*** Sección de texto
¡Mira, un cachimbo!
¿No sabes dónde queda tu salón? ¿No
sabes qué significan los créditos? ¿Se te perdió un plumón de tus útiles?
Tranquilo sobrino, le ha pasado a todo el mundo. Y esta es mi historia
#paltaza.
El roche:
Es tu primer día de clases: cachimbo —con la cabeza todavía un poco rapada—, cartuchera llena de plumones —con tu nombre escrito en indeleble— y un cuaderno A4 de cinco separaciones y tapa dura —que jamás usarás ni terminarás—. No conoces a nadie porque tu grupo de colegio está repartido entre todas las universidades e institutos habidos y por haber de Lima, salvo aquellos que prefirieron tomar un año libre para decidir bien qué hacer con sus vidas. Pero como tus papás no son como los de estas personas y a ti sí te obligaron a que te pares de tu cama, tienes el deber —o mejor dicho, obligación— de ir todos los días a tu todavía-no-tan-odiado centro de estudios.
Primera clase: Lenguaje I (¡¿Cuántos
números romanos hay?!). Llegas 10 minutos antes de que comience y todavía
no ha llegado ni medio salón. Te sientas en la tercera fila porque no quieres
que piensen que 1) eres chancón por sentarte adelante o 2) eres vago/tonto por
sentarte muy atrás; así que las mesas del medio son tu mejor opción. La verdad
es que esta distribución imaginaria no es más que un erróneo concepto. En la vida
real universitaria los que están adelante son los que no ven bien la pizarra,
los que están atrás son los que buscan enchufe y los del al medio no les queda
de otra porque ya no hay más sitio.
******
*** Extracto del listado
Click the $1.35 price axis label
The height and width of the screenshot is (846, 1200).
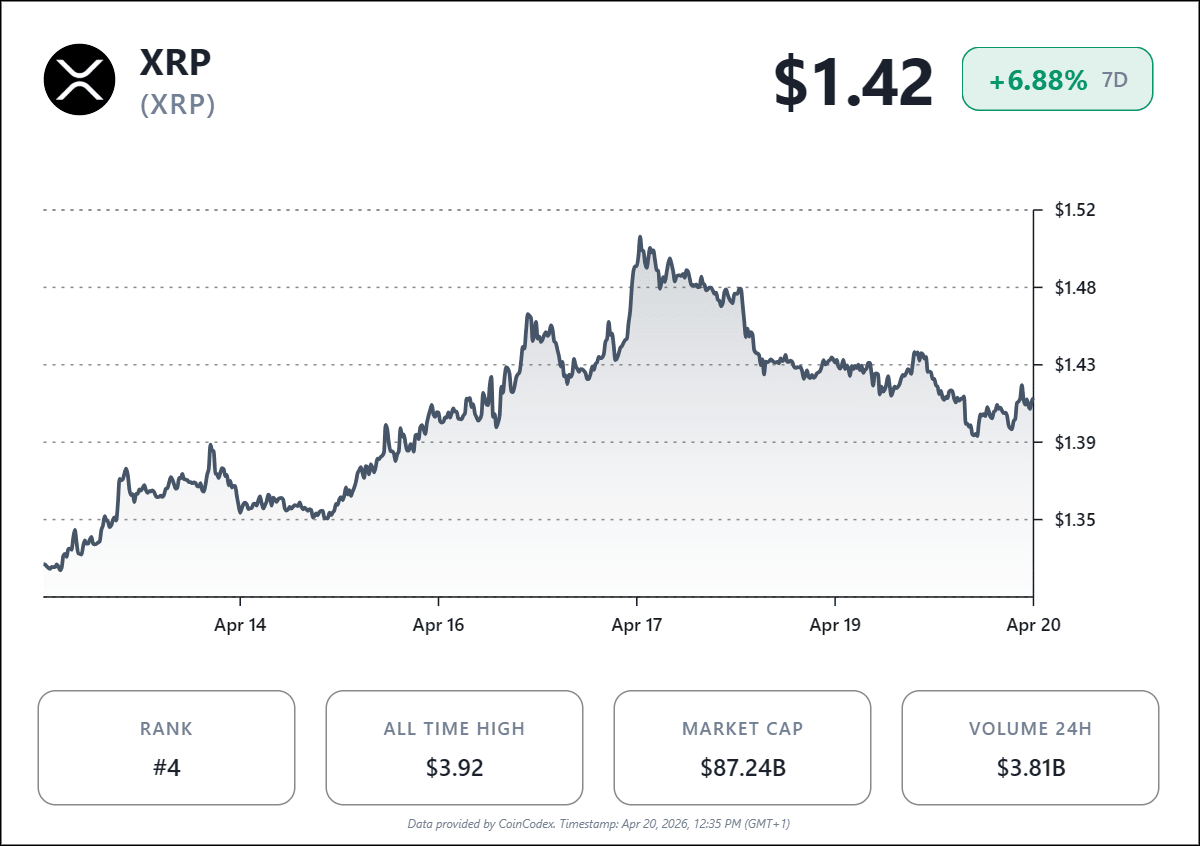tap(1075, 519)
******
• _Qué hacer_:
a: En el texto sobre el primer día de clases, ¿en qué fila se sienta el cachimbo durante su primera clase?
b: Por favor, transcribe del texto sobre el primer día de clases el fragmento que abre con las palabras que contienen "Tranquilo sobrino, le" y cierra con "centro de estudios.".

• _Respuestas del ejercicio_:
a: En la tercera fila.

b:
Tranquilo sobrino, le ha pasado a todo el mundo. Y esta es mi historia
#paltaza.
El roche:
Es tu primer día de clases: cachimbo —con la cabeza todavía un poco rapada—, cartuchera llena de plumones —con tu nombre escrito en indeleble— y un cuaderno A4 de cinco separaciones y tapa dura —que jamás usarás ni terminarás—. No conoces a nadie porque tu grupo de colegio está repartido entre todas las universidades e institutos habidos y por haber de Lima, salvo aquellos que prefirieron tomar un año libre para decidir bien qué hacer con sus vidas. Pero como tus papás no son como los de estas personas y a ti sí te obligaron a que te pares de tu cama, tienes el deber —o mejor dicho, obligación— de ir todos los días a tu todavía-no-tan-odiado centro de estudios.